## Excerpt to read:
This is defeatist and also not true. We adopt nuclear, invest in carbon capture technologies, and employ geoengineering strategies as needed until fusion comes online. This is a solvable technical problem with significant political hurdles.
Nuclear is dead, it's better to install 10x as much solar and batteries right now. "Carbon capture" is also highly dubious. Direct air capture is the only realistic version and it'll take a significant portion of world GDP (8% to 20%) on an ongoing basis, which we are not spending. I'll keep you posted when that changes. Fusion is not coming online in our lifetimes.
We're not headed for +8C, but we're never going to see +1C or below again in our lifetimes. Maybe in the 2300s they'll have it under control.
Dude. Nuclear takes decades to build, and that’s IF you can even build it. There’s zero appetite for it in the US or even formerly nuclear happy Europe. We’re literally decommissioning more reactors than we build.
Carbon capture doesn’t work. Even if you did manage to capture it from a coal plant, that’s not enough. You have to suck it from the air, and a scalable technology doesn’t exist, and even if it did, we’d need massive amounts of power to do it, because you’re literally up against the second law of thermodynamics.

## Assigned task 1:
From the climate discussion above, set down the part that opens with the words containing "This is defeatist" and closes with "significant political hurdles.", copied word for word.
## Assigned task 2:
In the climate discussion above, what share of world GDP is direct air capture said to require on an ongoing basis?
## Assigned task 3:
Please continue the climate discussion above, starting after its last sentence.

## Recorded information:
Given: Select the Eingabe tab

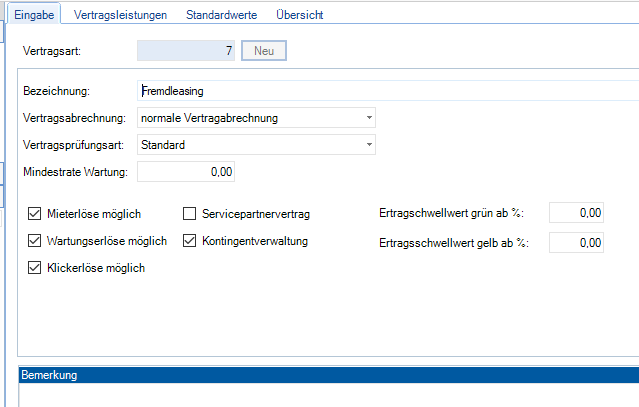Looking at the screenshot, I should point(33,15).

* * *

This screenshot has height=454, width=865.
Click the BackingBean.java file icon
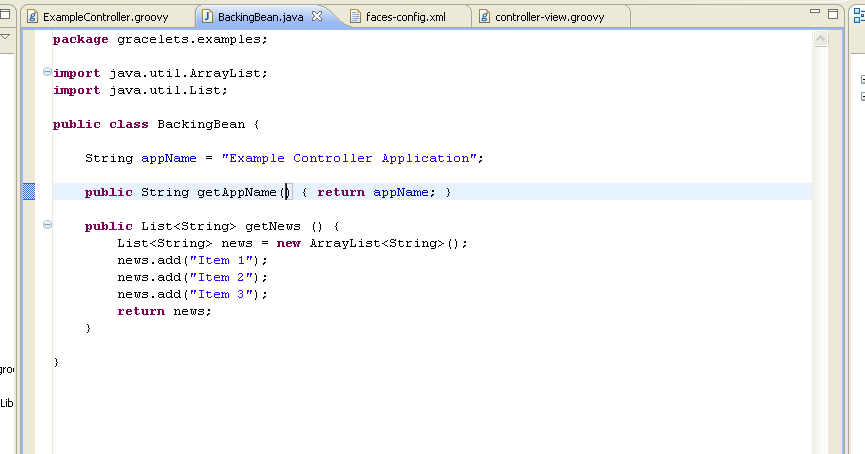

## Exercise answer 1:
This is defeatist and also not true. We adopt nuclear, invest in carbon capture technologies, and employ geoengineering strategies as needed until fusion comes online. This is a solvable technical problem with significant political hurdles.

## Exercise answer 2:
8% to 20%

## Exercise answer 3:
And even if you did have all that stuff today, you’d have to deploy it faster than exponential growth!
I’m aorry, but you can’t just yell, “SCIENCE!” and expect it work. It ain’t magic, and the clock has expired. If we listened 50 years ago, and started then, yeah, maybe we’d be in a fighting chance. It’s sure as hell like we didn’t know that check was coming due. Now acting like we can just reverse a century and a half of exponential growth in a weekend is naïve at best, and “thoughts and prayers” level of “fuck you” at worst.
You should do something that actually has a chance to work, rather than feel good about doing something that that doesn’t.
When your house is on fire, you don’t start shopping for sprinklers saying, “Good news everyone! The sprinkler system will be installed in three weeks!”, instead of calling the fire department
I mean that seems to be naturally happening anyway? All major economies are under replacement rate and China for example is on a large downward population trajectory.
Global overpopulation is absolutely a part of the equation, and everyone is deeply uncomfortable talking about it because there are no palatable solutions to that specific problem.
Humans, as a species, exhibit all the damaging properties of a cancerous growth, and our habitat can no longer support us. As George Carlin said: the planet will be fine, it’s the humans that are fucked!
Absolutely. Now all we need is politicians and their constituents around the globe to get on board with this.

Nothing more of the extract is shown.